If funding isn't restored, Wilson says North Coast Literacy will continue to coordinate literacy services on a volunteer basis. But it will be much tougher to keep programs running and organizations connected without funding.
"What we want to do as a group is continue to meet so that we can share ideas and so that we can continue to know what's going on in our community," she said.
"I know how hard it is for [Decoda] to get money, for anybody to get money: it's really hard nowadays."
'Expect dollars to be there for Decoda': Minster McRae
Education Minister Don McRae met with Decoda last December and again last week to discuss funding. On CBC's On The Island radio show on Monday, he said he hopes to find an additional $1 million for Decoda in end of year funding.
"The year end is coming up at the end of March, and I've been working diligently, and I'm very confident that I'll find the $1m to make sure we do that," he told CBC host Gregor Craigie.
"I expect the dollars to be there for Decoda, because I think they do outstanding work in communities large and small across the province."
But it's a last minute scramble for funding that doesn't inspire confidence in SFU's professor Smythe. Three government ministries -- Education, Advanced Education, and Jobs, Tourism, and Skills Training -- are responsible for different aspects of ABE and literacy in B.C., and Smythe says there's a lack of coordination and concrete legislation to make sure people aren't falling through the cracks in these services.
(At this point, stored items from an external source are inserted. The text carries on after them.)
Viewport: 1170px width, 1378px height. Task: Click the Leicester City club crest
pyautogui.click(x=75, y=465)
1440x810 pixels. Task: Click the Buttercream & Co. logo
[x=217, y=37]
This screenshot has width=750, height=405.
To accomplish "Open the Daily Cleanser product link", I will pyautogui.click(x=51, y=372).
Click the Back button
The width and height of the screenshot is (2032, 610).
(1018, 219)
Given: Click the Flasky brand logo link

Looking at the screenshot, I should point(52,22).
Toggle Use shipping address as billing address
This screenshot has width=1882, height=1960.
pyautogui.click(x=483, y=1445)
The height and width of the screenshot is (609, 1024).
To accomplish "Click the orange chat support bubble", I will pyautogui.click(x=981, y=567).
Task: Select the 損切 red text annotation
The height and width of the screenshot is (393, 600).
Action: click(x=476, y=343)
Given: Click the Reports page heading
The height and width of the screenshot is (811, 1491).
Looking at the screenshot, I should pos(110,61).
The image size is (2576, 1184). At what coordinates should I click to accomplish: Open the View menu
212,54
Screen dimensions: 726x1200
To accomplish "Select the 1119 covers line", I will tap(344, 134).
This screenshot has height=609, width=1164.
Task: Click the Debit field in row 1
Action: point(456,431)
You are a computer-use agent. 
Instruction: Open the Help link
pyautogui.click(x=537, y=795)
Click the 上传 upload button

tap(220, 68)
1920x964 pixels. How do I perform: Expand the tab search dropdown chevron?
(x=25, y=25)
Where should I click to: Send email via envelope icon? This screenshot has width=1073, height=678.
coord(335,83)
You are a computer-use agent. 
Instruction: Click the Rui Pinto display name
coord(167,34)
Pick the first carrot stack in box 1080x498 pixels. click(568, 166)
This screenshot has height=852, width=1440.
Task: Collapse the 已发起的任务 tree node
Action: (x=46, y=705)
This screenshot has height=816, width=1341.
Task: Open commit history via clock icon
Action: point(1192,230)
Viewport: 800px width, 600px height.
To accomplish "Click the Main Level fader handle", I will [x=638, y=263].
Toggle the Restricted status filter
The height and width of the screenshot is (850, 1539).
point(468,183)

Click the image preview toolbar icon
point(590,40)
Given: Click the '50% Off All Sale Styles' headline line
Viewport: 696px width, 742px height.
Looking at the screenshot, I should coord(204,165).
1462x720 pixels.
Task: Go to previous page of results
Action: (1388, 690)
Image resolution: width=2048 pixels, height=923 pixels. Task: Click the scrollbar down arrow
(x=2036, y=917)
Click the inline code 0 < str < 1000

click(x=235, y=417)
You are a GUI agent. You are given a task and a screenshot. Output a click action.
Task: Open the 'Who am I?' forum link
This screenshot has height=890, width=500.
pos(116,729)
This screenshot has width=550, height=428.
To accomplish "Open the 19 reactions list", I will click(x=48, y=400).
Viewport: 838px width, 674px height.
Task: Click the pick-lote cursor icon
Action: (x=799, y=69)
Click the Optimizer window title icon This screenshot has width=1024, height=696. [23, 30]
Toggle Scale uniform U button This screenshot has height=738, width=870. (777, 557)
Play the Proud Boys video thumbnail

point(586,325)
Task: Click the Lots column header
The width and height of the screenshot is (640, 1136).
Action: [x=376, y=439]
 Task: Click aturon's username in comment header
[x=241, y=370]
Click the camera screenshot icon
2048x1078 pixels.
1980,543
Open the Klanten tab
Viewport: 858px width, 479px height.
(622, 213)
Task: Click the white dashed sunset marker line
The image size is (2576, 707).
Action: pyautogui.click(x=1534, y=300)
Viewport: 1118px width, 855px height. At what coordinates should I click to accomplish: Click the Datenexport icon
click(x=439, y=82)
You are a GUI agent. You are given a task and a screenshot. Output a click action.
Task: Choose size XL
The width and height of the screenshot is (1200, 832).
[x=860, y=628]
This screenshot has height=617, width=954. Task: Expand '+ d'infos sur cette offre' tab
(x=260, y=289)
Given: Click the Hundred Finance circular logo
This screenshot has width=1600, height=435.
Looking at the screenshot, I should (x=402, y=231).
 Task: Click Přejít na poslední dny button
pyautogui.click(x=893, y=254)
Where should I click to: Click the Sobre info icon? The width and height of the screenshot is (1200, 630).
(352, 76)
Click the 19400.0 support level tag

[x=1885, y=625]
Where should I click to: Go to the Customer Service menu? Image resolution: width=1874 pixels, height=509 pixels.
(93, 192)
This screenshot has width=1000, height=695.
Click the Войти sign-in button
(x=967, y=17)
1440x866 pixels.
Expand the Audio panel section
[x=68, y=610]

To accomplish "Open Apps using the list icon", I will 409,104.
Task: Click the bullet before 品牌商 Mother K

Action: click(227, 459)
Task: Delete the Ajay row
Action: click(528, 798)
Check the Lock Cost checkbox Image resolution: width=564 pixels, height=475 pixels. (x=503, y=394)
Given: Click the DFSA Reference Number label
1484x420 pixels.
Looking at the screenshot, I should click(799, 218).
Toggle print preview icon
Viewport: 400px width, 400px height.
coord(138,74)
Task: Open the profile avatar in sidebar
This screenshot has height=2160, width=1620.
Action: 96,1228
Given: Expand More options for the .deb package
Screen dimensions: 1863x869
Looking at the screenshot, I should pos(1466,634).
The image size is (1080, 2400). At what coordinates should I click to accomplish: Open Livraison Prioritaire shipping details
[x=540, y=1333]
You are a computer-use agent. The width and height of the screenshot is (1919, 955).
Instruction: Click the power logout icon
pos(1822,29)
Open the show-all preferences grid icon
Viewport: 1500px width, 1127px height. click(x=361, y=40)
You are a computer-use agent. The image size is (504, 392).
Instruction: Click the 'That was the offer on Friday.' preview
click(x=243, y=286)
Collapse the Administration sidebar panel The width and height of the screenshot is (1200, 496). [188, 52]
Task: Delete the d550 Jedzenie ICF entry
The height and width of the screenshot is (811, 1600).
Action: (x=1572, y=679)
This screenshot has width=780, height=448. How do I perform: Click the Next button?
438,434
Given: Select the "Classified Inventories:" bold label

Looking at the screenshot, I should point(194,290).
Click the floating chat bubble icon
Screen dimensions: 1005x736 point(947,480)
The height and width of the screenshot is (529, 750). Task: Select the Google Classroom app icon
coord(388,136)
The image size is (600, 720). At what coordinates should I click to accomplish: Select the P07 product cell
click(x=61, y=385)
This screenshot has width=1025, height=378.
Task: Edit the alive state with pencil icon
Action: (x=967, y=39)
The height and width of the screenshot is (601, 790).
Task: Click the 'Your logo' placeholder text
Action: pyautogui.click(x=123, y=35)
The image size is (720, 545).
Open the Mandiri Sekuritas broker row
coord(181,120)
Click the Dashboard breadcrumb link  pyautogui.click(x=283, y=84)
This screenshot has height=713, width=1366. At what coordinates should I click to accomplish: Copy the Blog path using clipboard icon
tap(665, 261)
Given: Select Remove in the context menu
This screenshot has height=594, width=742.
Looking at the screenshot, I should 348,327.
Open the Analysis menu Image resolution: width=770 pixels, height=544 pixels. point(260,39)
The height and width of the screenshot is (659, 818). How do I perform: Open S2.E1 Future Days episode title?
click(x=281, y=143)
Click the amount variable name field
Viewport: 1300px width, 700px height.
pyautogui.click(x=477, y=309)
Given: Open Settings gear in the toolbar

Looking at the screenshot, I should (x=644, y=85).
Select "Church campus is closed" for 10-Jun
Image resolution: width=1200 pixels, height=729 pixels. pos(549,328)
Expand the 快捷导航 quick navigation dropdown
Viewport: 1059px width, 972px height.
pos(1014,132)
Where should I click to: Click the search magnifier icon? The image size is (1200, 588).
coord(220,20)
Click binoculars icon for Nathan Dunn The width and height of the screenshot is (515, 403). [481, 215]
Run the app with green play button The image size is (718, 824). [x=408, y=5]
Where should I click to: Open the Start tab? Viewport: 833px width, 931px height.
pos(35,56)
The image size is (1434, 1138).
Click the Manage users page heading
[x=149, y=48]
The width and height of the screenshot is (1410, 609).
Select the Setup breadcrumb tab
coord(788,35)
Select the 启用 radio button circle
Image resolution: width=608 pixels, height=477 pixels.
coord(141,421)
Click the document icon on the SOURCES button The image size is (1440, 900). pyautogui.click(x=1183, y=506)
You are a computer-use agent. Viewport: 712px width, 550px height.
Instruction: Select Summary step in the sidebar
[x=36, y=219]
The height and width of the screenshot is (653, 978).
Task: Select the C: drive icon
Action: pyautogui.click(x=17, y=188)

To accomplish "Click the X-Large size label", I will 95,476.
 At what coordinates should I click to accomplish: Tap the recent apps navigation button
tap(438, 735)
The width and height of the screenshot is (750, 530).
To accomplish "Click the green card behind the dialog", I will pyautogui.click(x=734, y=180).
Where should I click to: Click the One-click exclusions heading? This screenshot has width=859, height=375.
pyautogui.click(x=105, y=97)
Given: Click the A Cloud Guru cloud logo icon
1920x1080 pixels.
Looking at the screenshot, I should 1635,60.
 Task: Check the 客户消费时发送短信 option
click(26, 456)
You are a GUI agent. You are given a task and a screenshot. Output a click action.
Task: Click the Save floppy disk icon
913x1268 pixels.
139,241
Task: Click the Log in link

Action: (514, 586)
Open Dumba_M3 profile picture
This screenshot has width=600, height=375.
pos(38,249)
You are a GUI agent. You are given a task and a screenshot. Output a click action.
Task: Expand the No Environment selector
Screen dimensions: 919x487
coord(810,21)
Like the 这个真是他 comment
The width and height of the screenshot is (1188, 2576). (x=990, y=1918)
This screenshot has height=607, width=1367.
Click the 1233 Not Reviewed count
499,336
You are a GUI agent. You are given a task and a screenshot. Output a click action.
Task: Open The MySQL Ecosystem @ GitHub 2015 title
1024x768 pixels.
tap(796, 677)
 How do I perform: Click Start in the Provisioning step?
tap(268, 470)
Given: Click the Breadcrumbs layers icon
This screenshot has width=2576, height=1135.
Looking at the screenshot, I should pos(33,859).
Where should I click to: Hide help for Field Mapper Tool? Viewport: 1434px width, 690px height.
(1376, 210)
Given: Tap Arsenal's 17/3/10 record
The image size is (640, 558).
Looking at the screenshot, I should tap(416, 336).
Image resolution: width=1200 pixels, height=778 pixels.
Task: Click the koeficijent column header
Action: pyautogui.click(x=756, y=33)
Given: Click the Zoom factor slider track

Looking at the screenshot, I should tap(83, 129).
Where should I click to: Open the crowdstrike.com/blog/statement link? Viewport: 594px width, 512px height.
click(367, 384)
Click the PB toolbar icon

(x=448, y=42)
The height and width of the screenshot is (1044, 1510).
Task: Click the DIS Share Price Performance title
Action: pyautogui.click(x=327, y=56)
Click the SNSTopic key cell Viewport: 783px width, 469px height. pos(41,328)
"The system itself is uncoordinated and the people who are working within it are all working on their own little piece without looking at the implications of their actions on others," she said.
"We're [one of the] only provinces that doesn't really have a strategic literacy plan and an adult learning plan."
The Ministry of Advanced Education, which is responsible for literacy and ABE in post-secondary institutions like Douglas College, created the Adult Learning Opportunities Action Plan in 2007. Although it contains a vision for ABE that includes goals and strategies, there is no accountability mechanism to ensure the plan is implemented.
The Tyee contacted the Ministry of Advanced Education for comment, but did not hear back by deadline.
Smythe believes the solution is to put literacy and ABE under one ministry which employs several people who understand the complexities of teaching adults, and follows concrete legislation on adult learning.
But the Education spokesperson says literacy falls under more than one age group, and officials from each ministry are in continual contact with one another regarding literacy issues.
Smythe points to these cuts at Decoda, last year's cuts to ABE courses in public school programs for students looking to upgrade their education, and cuts to Douglas College's ABE classes as a failure to adequately plan and coordinate literacy and ABE in the province.
"Every policy document written about education in Canada in the last 10 years, and in B.C., says access to adult literacy and basic education is key to social and economic development for the province," she said.
"There's a lot of people in the 40 plus range who really do need consistent access to programs where they can get the qualifications they need and upgrade their skills to get on with their careers and change their careers."
Otherwise they're going from making pretty good salaries to dishwashing, and that has huge implications for their personal and social lives, as well as for the productivity of the province. We just can't afford to lose people like that."
*Story changed Friday, March 8 at 12:50 p.m.